**Text to read**:
┏━━

Easter 3.  April 6, 2008.  Luke 24:13-35

Opening Our Hearts by Rev. Stephen Schuette


It's one of the most beautiful stories in all of scripture, this story of the Emmaus Road where two are walking along and joined by a third. It's Jesus, but they don't know that it's Jesus. So weighed down with grief, how could they be expected to see, believe, trust?

This story first made an impression on me in high school years. In our home town, one of the health and welfare ministries of the United Church of Christ was a local institution...the Emmaus Homes. It began when Eden Seminary moved from a rural town - Marthasville, MO, where the students helped to sustain the school by working an operating farm between their studies. The Germans who came in the 1840's and '50's were rural and poor, but not uninterested in education. They came because they didn't have a choice, unlike the middle-class Germans who had come in previous years. And back in those years Elmhurst College was founded by the same German immigrant group way out in Elmhurst, miles from the City, where there was ample farmland still around, and where the real city growth didn't take place until the 1950's. I understand in the early years that Elmhurst College also had a college farm....so, similarities between these two old Evangelical institutions.

Similar in many ways, but there was no city close enough to grow up around Eden Seminary in Marthasville, so it moved to St. Louis. And that's how it got its present name too... "Eden" was the street car stop out in front of the building.

So, when the buildings in Marthasville were vacated a use was found for them as the new Emmaus Home (another "E" to go along with Elmhurst and Eden) - a center for mentally handicapped adults. And later a satellite campus developed in St. Charles. And every year our youth choir would present our Christmas program to the residents of the Emmaus Home in St. Charles. And behind the altar was a stained glass window of two walking along the road, with a third figure. And it didn't take much for even this high school student to get the biblical allusion: this was meant to be a place where people could live out their life's journey in the presence of Jesus. It's about people who were unaware, but in the end become aware of Jesus.

┗━━

Word and element locating data:
┏━━

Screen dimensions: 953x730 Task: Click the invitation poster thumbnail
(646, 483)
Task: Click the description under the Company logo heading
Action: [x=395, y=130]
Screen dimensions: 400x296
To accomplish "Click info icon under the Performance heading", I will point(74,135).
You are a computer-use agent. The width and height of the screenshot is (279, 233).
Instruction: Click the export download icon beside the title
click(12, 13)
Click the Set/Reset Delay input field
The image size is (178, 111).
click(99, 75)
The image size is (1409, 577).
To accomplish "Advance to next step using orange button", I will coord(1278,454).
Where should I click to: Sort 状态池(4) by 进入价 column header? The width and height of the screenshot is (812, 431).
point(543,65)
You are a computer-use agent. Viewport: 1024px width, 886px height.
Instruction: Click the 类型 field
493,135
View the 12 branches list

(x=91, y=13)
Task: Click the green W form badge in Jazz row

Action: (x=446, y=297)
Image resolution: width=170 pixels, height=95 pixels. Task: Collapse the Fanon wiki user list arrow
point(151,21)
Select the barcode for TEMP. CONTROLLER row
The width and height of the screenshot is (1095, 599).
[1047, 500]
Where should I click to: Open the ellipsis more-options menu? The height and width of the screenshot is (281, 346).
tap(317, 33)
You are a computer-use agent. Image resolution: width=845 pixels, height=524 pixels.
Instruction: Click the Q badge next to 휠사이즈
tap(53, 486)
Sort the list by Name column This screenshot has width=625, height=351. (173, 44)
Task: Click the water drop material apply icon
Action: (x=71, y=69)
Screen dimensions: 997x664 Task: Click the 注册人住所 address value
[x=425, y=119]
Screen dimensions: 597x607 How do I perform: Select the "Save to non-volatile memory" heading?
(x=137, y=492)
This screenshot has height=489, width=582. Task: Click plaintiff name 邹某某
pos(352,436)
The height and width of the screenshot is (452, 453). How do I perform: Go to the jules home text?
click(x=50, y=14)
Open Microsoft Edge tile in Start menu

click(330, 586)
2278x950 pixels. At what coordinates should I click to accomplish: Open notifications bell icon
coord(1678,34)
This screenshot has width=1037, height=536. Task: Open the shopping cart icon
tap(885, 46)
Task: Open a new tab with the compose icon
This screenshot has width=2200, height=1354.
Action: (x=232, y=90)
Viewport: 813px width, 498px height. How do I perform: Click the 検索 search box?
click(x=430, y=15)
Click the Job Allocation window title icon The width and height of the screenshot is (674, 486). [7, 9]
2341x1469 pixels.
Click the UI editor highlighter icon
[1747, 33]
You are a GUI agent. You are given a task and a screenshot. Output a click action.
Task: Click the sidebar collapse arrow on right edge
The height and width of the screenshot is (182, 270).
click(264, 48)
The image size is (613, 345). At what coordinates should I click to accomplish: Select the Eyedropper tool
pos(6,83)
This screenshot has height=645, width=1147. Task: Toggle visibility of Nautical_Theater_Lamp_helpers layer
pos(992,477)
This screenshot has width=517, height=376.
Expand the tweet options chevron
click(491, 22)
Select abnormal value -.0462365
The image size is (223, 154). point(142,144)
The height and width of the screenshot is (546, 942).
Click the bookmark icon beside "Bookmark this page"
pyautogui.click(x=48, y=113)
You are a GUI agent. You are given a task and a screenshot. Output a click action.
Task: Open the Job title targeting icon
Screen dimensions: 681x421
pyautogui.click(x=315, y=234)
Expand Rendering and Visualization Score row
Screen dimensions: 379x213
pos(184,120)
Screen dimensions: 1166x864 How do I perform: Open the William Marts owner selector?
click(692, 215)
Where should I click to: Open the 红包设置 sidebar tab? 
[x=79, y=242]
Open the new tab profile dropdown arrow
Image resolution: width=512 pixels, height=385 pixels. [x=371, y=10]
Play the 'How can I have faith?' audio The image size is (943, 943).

┗━━

**Written tasks**:
1. Reproduce word for word the stretch of the Emmaus Road sermon that begins with the words containing "Similar in many" and ends with "of the building.".
2. According to the Emmaus Road sermon, where did Eden Seminary get its present name?

**Outputs in order**:
1.
Similar in many ways, but there was no city close enough to grow up around Eden Seminary in Marthasville, so it moved to St. Louis. And that's how it got its present name too... "Eden" was the street car stop out in front of the building.

2. "Eden" was the street car stop out in front of the building.